> **EXTRACTED ENTRIES**:
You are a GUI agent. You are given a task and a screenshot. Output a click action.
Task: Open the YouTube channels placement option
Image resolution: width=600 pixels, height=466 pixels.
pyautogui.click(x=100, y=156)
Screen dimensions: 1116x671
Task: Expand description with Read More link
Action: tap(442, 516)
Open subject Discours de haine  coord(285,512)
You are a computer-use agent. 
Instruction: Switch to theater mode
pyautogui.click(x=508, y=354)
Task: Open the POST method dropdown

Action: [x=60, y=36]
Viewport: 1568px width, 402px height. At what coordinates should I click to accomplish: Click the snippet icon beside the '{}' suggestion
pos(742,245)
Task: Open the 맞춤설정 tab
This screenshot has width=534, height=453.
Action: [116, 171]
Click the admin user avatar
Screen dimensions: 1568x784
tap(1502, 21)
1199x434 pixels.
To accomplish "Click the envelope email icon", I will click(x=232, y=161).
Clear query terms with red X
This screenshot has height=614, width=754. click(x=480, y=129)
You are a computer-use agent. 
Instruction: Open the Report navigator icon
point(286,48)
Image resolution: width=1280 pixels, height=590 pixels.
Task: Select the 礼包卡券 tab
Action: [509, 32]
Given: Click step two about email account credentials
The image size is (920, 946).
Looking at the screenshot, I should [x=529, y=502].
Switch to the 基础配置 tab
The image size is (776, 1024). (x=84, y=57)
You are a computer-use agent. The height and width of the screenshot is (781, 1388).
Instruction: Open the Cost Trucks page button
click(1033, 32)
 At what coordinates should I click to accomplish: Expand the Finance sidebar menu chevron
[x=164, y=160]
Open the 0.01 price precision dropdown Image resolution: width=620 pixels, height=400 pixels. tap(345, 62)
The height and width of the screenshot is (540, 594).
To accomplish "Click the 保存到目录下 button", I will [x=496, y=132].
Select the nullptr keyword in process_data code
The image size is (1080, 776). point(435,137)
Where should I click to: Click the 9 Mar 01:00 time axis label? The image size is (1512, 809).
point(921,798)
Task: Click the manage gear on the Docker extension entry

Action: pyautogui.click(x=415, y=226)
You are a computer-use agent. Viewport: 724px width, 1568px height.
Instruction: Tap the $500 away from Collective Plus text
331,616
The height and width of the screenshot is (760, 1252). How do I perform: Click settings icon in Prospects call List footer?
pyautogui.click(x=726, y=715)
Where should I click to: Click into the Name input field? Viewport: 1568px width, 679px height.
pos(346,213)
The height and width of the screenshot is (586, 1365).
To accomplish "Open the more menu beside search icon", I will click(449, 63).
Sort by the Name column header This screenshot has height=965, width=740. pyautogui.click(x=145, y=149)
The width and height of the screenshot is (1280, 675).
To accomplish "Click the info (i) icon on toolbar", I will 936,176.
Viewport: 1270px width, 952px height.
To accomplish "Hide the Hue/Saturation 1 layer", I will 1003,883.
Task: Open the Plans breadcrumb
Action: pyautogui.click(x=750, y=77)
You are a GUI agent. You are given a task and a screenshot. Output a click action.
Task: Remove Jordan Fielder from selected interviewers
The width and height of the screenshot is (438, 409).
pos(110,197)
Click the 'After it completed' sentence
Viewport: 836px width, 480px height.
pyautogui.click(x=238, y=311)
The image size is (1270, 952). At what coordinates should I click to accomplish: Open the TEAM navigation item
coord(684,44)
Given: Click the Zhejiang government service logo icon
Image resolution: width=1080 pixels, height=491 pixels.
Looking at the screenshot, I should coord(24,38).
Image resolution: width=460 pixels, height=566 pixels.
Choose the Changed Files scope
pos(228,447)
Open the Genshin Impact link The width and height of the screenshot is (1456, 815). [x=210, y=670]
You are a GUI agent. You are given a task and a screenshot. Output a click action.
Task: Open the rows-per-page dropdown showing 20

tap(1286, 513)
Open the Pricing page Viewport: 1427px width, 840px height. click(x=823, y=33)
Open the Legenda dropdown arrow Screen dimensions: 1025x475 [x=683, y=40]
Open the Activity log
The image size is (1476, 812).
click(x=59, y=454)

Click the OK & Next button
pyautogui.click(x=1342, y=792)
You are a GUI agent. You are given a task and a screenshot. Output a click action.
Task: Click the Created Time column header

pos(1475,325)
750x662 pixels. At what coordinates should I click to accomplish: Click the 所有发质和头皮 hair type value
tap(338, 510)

> **OBJECTIVE**: Show every line of the data above that contains the word "Expand".

> **SOLVED PROBLEM**:
Task: Expand description with Read More link
 At what coordinates should I click to accomplish: Expand the Finance sidebar menu chevron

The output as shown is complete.